What you should do. Take every entry below and copy it out word for word.

Exercise input START

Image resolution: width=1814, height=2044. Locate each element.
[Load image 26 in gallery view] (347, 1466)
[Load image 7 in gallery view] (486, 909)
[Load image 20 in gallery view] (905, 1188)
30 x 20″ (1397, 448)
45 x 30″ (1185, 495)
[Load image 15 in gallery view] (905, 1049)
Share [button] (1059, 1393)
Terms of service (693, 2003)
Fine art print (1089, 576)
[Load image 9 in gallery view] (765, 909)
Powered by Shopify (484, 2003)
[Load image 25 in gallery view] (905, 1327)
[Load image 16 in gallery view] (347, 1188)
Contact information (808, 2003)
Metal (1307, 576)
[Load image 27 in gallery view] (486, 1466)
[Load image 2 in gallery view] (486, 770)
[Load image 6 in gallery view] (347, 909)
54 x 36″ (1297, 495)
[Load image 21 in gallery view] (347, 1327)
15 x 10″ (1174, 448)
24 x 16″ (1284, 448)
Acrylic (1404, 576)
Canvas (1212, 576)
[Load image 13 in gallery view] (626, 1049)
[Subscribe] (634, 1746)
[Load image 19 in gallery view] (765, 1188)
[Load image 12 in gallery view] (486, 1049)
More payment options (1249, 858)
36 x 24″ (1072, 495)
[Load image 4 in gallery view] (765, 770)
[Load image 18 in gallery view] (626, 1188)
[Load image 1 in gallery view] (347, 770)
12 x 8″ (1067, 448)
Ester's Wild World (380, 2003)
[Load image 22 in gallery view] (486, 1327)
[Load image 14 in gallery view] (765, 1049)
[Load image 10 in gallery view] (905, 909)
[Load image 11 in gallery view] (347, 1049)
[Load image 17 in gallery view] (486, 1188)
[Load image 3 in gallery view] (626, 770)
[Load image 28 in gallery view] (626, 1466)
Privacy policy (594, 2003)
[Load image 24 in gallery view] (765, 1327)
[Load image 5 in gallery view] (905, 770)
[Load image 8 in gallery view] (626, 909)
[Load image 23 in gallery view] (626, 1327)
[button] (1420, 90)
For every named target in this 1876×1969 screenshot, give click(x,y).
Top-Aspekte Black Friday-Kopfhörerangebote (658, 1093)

Exercise input END

Answer box.
Image resolution: width=1814, height=2044. Locate each element.
[Load image 26 in gallery view] (347, 1466)
[Load image 7 in gallery view] (486, 909)
[Load image 20 in gallery view] (905, 1188)
30 x 20″ (1397, 448)
45 x 30″ (1185, 495)
[Load image 15 in gallery view] (905, 1049)
Share [button] (1059, 1393)
Terms of service (693, 2003)
Fine art print (1089, 576)
[Load image 9 in gallery view] (765, 909)
Powered by Shopify (484, 2003)
[Load image 25 in gallery view] (905, 1327)
[Load image 16 in gallery view] (347, 1188)
Contact information (808, 2003)
Metal (1307, 576)
[Load image 27 in gallery view] (486, 1466)
[Load image 2 in gallery view] (486, 770)
[Load image 6 in gallery view] (347, 909)
54 x 36″ (1297, 495)
[Load image 21 in gallery view] (347, 1327)
15 x 10″ (1174, 448)
24 x 16″ (1284, 448)
Acrylic (1404, 576)
Canvas (1212, 576)
[Load image 13 in gallery view] (626, 1049)
[Subscribe] (634, 1746)
[Load image 19 in gallery view] (765, 1188)
[Load image 12 in gallery view] (486, 1049)
More payment options (1249, 858)
36 x 24″ (1072, 495)
[Load image 4 in gallery view] (765, 770)
[Load image 18 in gallery view] (626, 1188)
[Load image 1 in gallery view] (347, 770)
12 x 8″ (1067, 448)
Ester's Wild World (380, 2003)
[Load image 22 in gallery view] (486, 1327)
[Load image 14 in gallery view] (765, 1049)
[Load image 10 in gallery view] (905, 909)
[Load image 11 in gallery view] (347, 1049)
[Load image 17 in gallery view] (486, 1188)
[Load image 3 in gallery view] (626, 770)
[Load image 28 in gallery view] (626, 1466)
Privacy policy (594, 2003)
[Load image 24 in gallery view] (765, 1327)
[Load image 5 in gallery view] (905, 770)
[Load image 8 in gallery view] (626, 909)
[Load image 23 in gallery view] (626, 1327)
[button] (1420, 90)
For every named target in this 1876×1969 screenshot, give click(x,y).
Top-Aspekte Black Friday-Kopfhörerangebote (658, 1093)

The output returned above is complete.